• Vorgegebener Text

# Wie geht das ?



## stormrocker (23. März 2005)

Hallo !

ich möchte eine Gildenseite erstellen und dort die Infos aus dem Spiel anzeigen lassen wie so viele andere auch. Dazu hab ich ein paar Fragen. Das ganze Projekt läuft bei mir als Semesterarbeit, in der es darum geht dynamische Websites zu erstellen mit PHP/SQL.
Ich wollte mal fragen wie das genau funktioniert sich die Daten von Blizzard zu holen, also eigentlich wie funktioniert euer Tool BLASC. und was müss ich dafür programmiertechnisch drauf haben. 
Welche Daten kann man denn extrahieren aus dem Spiel ? gehen auch die einzelnen Auktionen  ?

Das ganze soll dann in eine SQL Datenbank einfliessen. ich hab hier einzelne Threads schon angelesen aber bis jetzt war diesbezüglich noch keine Lösung dabei.

Wo bekomme ich mehr informationen zu dem Thema ? Wenn ihr mir da ein wenig helfen könntet würd ich mich sehr freuen!

Falls das Projekt ein Erfolg wird würd ich das natürlich auch hier zur verfügung stellen...

mfg
Stormrocker


----------



## Nebelschleicher (23. März 2005)

Hallo stormrocker,

Blizzard stellt keine Daten zur Verfügung. Die von BLASC verwendeten Daten werden von den einzelnen Usern direkt aus dem Spiel "exportiert" und anschließend an BLASC weitergegeben. Du könntest auf die selbe Art auch Auktionen auslesen - Informationen dazu findest du in rauen Mengen unter http://www.wowwiki.com, http://www.cosmos-ui.org (Forum!), offizielle Foren (Interfaceanpassung/UI Customization).

Du kannst die von BLASC verwendeten Daten über eine XML- oder eine PHP-Schnittestelle selbst auf deiner Website verwenden, bzw. in deine SQL Datenbank importieren. Informationen dazu findest du im Thread "XML-Schnittstelle", bzw. "PHP-Schnittstelle".

Ansonsten guck dir mal das Original-AddOn an das von Ben & Regnor umgeschrieben wurde.

Lg,
Nebel


----------



## stormrocker (23. März 2005)

Tach Nebel, 

schön dank für die schnelle Antwort! Ich werd mich jetzt nochmal intensiver mit den Foreninhalten und deinen links beschäftigen!
Komme dann bestimmt mit vielen weiteren Fragen hier wieder zurück... 


			Dieser Inhalt steht nur eingeloggten Mitgliedern zur Verfügung.
        



mfg
Stormrocker


----------

• Aufgabe 1
Gib aus dem Forenthread den Abschnitt von "Wo bekomme ich" bis "Nebelschleicher (23. März 2005)" wortgetreu zurück.

[Einträge zum Verweisen auf Wörter und Elemente]

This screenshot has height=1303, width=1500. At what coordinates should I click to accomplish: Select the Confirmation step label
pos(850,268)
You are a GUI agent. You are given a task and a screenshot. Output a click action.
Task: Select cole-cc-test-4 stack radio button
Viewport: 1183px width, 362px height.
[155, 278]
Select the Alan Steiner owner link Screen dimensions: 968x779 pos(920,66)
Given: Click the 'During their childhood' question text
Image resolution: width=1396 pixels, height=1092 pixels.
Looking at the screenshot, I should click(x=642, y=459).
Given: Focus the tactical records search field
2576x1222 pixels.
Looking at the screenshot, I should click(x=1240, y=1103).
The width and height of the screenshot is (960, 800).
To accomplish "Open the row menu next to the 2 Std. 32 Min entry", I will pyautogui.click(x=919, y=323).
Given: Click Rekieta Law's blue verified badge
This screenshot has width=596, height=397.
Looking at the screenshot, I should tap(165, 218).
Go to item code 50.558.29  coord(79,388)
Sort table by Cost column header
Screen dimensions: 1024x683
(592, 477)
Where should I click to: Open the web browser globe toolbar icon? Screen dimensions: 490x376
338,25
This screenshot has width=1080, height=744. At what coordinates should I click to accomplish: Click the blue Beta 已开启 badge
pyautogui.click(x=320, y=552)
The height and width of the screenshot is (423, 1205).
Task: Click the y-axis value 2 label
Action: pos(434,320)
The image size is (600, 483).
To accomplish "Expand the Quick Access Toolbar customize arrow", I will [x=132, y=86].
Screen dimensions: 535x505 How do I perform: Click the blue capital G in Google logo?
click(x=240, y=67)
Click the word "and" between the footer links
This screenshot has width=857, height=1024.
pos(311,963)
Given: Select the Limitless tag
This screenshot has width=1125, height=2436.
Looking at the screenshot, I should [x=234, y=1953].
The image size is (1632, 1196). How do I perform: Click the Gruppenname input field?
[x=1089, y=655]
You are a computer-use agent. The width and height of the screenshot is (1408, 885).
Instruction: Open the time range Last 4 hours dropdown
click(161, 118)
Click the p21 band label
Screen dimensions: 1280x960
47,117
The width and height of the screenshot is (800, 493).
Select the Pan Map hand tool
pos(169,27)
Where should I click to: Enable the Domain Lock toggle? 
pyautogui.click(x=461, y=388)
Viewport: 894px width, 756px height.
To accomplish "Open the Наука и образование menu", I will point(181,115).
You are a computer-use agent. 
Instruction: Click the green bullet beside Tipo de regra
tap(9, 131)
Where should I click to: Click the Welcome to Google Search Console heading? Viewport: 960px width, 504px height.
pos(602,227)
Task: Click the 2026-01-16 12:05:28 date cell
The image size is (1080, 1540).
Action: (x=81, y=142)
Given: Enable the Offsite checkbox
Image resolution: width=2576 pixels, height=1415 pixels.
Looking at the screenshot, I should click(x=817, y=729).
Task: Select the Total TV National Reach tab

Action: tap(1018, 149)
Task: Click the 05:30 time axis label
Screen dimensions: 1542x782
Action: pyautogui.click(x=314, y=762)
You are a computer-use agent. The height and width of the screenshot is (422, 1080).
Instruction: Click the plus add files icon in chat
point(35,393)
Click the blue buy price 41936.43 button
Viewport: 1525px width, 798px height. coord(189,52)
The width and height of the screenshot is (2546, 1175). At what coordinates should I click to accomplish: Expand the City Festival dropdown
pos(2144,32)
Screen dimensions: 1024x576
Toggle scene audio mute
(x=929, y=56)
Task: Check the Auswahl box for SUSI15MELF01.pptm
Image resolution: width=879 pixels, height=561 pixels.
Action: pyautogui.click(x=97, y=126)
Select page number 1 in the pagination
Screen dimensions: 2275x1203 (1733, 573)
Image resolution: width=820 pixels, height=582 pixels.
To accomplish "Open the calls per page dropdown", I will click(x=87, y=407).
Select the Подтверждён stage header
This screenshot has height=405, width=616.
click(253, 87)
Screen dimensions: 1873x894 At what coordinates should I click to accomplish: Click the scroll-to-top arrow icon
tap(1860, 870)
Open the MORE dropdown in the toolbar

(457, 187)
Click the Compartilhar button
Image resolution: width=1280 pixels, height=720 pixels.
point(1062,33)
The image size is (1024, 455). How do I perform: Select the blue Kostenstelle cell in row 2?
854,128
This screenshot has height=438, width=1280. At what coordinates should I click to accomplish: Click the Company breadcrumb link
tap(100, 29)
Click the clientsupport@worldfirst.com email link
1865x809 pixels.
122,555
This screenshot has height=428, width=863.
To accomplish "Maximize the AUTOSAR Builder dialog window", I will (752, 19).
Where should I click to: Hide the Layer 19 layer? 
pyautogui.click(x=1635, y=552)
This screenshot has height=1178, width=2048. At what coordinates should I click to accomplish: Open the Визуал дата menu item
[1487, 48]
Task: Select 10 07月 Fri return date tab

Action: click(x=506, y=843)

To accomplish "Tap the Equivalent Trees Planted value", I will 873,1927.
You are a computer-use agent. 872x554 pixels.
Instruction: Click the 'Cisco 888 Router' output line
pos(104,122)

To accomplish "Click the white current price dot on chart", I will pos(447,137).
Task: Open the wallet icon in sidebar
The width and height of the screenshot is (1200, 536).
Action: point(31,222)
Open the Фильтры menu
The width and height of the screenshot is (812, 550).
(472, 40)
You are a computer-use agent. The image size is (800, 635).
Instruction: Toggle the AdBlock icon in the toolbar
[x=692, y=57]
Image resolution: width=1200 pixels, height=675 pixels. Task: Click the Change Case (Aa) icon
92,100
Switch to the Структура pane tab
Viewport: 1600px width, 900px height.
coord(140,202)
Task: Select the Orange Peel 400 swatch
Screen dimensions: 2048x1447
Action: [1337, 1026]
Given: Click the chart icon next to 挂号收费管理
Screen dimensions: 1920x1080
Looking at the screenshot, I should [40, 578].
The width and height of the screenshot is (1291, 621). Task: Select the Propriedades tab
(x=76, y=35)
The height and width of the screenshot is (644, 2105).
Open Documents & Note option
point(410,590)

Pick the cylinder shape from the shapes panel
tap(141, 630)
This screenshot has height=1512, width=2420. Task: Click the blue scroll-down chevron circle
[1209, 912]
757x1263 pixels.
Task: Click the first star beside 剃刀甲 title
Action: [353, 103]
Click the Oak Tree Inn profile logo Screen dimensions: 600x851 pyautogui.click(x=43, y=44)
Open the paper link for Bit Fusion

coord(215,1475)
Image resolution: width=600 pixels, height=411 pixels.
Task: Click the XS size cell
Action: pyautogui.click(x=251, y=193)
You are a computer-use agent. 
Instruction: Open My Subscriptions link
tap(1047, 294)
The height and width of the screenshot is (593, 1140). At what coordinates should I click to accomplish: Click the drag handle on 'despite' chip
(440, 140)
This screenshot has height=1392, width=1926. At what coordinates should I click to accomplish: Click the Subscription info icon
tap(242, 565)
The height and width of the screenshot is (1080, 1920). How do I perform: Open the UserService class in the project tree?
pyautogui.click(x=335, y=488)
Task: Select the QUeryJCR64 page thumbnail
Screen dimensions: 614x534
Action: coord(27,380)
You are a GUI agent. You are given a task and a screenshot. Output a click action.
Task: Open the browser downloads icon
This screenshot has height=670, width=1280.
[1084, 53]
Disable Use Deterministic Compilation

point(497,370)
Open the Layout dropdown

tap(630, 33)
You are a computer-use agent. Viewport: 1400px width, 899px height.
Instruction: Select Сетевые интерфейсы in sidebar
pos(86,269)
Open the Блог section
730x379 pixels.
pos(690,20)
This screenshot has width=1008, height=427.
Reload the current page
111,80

• Aufgabe 2
Schreibe aus den Datensätzen die Zeilen von der Zeile mit "This screenshot has height=1392, width=1926." bis zur Zeile mit "tap(242, 565)" unverändert ab, beide Zeilen eingeschlossen.

• Erwartete Ausgabe 1
Wo bekomme ich mehr informationen zu dem Thema ? Wenn ihr mir da ein wenig helfen könntet würd ich mich sehr freuen!

Falls das Projekt ein Erfolg wird würd ich das natürlich auch hier zur verfügung stellen...

mfg
Stormrocker


----------



## Nebelschleicher (23. März 2005)

• Erwartete Ausgabe 2
This screenshot has height=1392, width=1926. At what coordinates should I click to accomplish: Click the Subscription info icon
tap(242, 565)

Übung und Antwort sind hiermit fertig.